As it was the last night we enjoyed a few drinks over dinner before the local waitresses invited me to join their performance for a group of Chinese in town for hot spa treatments. I was told no need to pay and was promptly mobbed by the waitresses and Chinese tourists alike. The waitresses having never seen a westerner before and the Chinese wanting a picture of themselves with the Westerner in the DPRK. One rather intoxicated Chinese gentleman didn’t like that no one would accept any money from me and tried to insist to me in broken English that I pay some one but eventually gave up and went to sleep at a table leaving me free to dance with the locals. In the end I was in such a good mood they even persuaded me to sing for everyone which was probably a shock to their systems (as I mentioned earlier i’m not a great singer). Finally we retired to bed after I took a photo with all the wait staff which apparently I have to bring a copy of for each of them next time.

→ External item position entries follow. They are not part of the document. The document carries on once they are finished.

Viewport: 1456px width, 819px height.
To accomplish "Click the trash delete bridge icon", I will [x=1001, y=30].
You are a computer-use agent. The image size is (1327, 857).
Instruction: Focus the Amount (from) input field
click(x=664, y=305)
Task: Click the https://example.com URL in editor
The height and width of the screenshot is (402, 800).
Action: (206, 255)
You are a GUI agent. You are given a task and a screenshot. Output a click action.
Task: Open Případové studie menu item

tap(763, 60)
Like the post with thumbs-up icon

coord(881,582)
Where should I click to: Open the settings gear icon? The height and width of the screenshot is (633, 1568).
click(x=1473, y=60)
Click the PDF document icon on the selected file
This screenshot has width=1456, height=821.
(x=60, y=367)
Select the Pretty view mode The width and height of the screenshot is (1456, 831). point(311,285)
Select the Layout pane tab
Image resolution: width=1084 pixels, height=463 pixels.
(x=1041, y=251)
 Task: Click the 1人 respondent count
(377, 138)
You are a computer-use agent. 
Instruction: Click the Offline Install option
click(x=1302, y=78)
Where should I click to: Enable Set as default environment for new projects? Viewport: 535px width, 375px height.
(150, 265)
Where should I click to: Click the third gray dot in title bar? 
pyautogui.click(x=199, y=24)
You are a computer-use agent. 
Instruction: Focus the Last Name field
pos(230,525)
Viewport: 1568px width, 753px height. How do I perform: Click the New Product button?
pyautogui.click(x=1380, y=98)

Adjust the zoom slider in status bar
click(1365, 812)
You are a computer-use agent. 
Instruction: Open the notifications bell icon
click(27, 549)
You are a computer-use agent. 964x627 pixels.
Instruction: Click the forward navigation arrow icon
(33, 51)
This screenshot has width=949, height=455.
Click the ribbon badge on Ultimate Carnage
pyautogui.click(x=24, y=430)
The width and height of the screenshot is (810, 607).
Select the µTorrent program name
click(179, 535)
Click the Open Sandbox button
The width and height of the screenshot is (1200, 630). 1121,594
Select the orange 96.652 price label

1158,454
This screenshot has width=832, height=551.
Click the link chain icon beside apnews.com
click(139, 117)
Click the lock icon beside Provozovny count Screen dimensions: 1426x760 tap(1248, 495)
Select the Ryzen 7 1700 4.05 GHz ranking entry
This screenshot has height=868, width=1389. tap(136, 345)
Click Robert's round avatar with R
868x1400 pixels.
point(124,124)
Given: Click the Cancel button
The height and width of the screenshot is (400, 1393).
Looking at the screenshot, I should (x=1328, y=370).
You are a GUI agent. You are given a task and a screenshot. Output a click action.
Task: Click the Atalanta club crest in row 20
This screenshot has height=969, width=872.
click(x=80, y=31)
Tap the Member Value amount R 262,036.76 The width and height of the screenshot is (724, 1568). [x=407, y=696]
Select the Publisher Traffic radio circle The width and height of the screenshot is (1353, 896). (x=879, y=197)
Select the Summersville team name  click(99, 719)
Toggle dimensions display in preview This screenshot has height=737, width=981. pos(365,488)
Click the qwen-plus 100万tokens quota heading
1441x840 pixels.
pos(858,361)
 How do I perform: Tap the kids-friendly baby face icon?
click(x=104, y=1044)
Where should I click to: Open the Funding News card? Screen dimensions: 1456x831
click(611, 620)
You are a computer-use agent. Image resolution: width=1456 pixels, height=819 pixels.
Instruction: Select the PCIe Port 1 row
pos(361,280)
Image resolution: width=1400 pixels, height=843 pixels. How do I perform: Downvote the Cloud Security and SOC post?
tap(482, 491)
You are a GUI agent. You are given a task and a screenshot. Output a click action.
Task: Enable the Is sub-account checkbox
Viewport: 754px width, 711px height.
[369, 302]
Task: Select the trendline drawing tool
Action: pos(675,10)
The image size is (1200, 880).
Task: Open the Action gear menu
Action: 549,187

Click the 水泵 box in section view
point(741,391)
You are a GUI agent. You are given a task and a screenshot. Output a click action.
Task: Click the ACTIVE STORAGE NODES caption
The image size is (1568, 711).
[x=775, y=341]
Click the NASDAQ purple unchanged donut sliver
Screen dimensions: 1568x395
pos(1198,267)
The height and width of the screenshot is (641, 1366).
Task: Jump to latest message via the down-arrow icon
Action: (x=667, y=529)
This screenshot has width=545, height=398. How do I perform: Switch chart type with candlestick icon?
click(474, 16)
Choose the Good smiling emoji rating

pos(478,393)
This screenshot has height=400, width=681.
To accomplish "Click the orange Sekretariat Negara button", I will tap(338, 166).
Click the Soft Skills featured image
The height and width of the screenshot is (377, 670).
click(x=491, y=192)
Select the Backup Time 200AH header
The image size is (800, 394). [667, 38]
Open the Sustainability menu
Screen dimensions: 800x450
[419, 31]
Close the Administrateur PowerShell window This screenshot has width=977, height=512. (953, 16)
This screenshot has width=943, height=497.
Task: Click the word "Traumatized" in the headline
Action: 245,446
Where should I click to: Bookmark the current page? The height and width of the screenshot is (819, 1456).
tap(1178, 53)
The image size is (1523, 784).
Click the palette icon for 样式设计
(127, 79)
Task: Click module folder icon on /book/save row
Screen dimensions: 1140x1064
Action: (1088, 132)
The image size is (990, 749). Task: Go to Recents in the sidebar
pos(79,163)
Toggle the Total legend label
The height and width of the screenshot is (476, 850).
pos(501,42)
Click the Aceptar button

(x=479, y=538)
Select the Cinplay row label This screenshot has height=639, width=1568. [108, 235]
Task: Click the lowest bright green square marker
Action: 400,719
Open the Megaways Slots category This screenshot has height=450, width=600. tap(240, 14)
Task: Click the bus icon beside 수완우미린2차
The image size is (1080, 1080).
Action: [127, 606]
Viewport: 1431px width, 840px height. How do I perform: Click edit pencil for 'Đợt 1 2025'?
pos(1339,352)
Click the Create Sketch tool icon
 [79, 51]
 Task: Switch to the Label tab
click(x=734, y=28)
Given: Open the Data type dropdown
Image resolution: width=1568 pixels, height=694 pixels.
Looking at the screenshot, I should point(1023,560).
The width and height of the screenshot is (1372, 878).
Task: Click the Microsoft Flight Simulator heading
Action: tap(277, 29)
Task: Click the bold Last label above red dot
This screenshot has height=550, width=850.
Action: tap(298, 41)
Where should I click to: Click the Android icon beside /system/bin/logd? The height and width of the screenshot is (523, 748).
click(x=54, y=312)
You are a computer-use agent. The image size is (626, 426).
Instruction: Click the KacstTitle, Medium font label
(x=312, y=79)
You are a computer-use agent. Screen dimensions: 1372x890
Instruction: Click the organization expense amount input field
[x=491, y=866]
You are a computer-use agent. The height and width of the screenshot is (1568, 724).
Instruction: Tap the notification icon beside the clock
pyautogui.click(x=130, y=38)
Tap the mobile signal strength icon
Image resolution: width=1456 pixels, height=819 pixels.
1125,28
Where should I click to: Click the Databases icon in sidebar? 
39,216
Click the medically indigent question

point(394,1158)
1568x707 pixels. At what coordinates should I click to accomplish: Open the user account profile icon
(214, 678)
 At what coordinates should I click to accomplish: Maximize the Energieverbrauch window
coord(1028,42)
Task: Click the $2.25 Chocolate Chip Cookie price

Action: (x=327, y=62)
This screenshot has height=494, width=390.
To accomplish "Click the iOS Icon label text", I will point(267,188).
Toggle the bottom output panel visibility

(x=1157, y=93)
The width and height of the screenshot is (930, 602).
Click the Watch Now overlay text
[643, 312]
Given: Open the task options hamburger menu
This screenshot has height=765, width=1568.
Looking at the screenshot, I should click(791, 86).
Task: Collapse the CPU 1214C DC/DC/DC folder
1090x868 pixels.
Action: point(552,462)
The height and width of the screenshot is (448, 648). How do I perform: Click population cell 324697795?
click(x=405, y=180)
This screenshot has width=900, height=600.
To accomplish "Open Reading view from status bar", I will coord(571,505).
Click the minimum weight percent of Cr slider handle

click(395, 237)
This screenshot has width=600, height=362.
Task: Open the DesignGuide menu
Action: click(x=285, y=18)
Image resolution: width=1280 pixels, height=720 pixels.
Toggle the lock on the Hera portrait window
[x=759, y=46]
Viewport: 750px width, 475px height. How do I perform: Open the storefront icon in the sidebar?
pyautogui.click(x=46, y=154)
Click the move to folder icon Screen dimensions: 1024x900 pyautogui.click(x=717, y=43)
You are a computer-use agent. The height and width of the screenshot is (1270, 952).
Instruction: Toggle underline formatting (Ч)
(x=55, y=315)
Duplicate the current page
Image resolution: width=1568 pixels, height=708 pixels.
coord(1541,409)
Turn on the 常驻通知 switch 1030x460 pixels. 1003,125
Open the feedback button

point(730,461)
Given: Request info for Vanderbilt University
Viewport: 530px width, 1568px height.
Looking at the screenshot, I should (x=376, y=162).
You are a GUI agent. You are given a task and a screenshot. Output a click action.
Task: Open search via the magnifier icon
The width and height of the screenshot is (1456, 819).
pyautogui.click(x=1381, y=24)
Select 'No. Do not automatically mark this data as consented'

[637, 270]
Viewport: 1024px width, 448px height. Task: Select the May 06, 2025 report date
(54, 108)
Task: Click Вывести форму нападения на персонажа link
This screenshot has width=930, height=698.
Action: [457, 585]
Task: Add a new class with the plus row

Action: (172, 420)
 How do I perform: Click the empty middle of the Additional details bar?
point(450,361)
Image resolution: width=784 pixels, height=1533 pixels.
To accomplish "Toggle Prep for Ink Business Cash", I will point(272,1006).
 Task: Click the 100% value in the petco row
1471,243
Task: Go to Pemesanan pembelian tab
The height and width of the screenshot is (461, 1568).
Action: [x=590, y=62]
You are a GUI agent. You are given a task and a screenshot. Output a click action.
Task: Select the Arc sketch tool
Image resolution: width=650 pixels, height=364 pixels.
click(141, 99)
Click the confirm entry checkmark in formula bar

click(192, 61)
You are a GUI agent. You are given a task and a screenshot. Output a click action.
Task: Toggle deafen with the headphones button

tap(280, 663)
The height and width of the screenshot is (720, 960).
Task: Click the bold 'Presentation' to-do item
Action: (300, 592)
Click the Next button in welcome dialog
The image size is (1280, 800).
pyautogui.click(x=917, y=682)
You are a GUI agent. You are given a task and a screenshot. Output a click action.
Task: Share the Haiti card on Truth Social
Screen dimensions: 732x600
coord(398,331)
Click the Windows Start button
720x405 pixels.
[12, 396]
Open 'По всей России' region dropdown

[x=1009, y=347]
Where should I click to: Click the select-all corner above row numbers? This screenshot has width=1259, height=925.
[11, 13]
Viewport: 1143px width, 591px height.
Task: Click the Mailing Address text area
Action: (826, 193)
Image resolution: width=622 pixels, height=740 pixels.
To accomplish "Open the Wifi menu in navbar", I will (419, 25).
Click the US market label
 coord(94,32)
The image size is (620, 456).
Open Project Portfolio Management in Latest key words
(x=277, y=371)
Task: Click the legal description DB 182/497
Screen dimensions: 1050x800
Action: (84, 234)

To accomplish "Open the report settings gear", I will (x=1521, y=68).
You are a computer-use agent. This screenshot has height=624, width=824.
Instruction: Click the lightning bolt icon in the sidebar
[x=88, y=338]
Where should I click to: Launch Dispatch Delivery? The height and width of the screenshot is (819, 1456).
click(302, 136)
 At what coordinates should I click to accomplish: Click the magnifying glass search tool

Sadly the last day for us but also for me the most exciting day. (Night 2 and 4 were my favourite moments though!) As the first Westerner in both Hyeryong and Onsong County everything seemed new. We went first to the Statue of Kim Jong Suk to pay our respects and then visited her native home with an excellent local guide who explained everything in great detail. We didn’t have time to see the revolutionary museum there as we had opted to see the local library instead, which was a treat. Hyeryong being freshly opened it’s still a little short on sites, but we’re working with the guys at Chilbosan and hope to announce some exciting new places there very soon.
We then headed to Onsong County- population about 70,000 and famous for it’s rice. At Onsong we saw the Mt Wangjae Grand Monument which is surprisingly massive, and the revolutionary museum there. We then went to the local branch of the Chilbosan travel company’s restaurant where we ate in the managers office due to the restaurant being enormous and therefore cold. I enjoyed looking around the office as much as I did the food! After lunch we sat down to talk business and swapped suggestions for locations and ways to improve current places in the future so stay tuned as we intend to announce some exciting stuff in the area over the coming months!
Finally it was time to go back through the ardor of customs and say our goodbyes. At the end was one last little odd moment, a Chinese trader offered to drive us offer the bridge, he had his windows down and stereo up and when he started the car a Chinese radio station came on playing Gangnam Style in the middle of Namyang customs. Just caught me as a little bizarre. None of the Koreans seemed to react though.
All in all, it was one of the most interesting trips i’ve had out of all my DPRK trips and it was pretty fun to break new ground! For some reason too the DPRK customs stamped my passport 4 times, which is a little unusual but nice to have! The staff at the local travel company were amazing and really made us feel welcome, and we hope to take some of you there with us to experience a little more real life in the DPRK.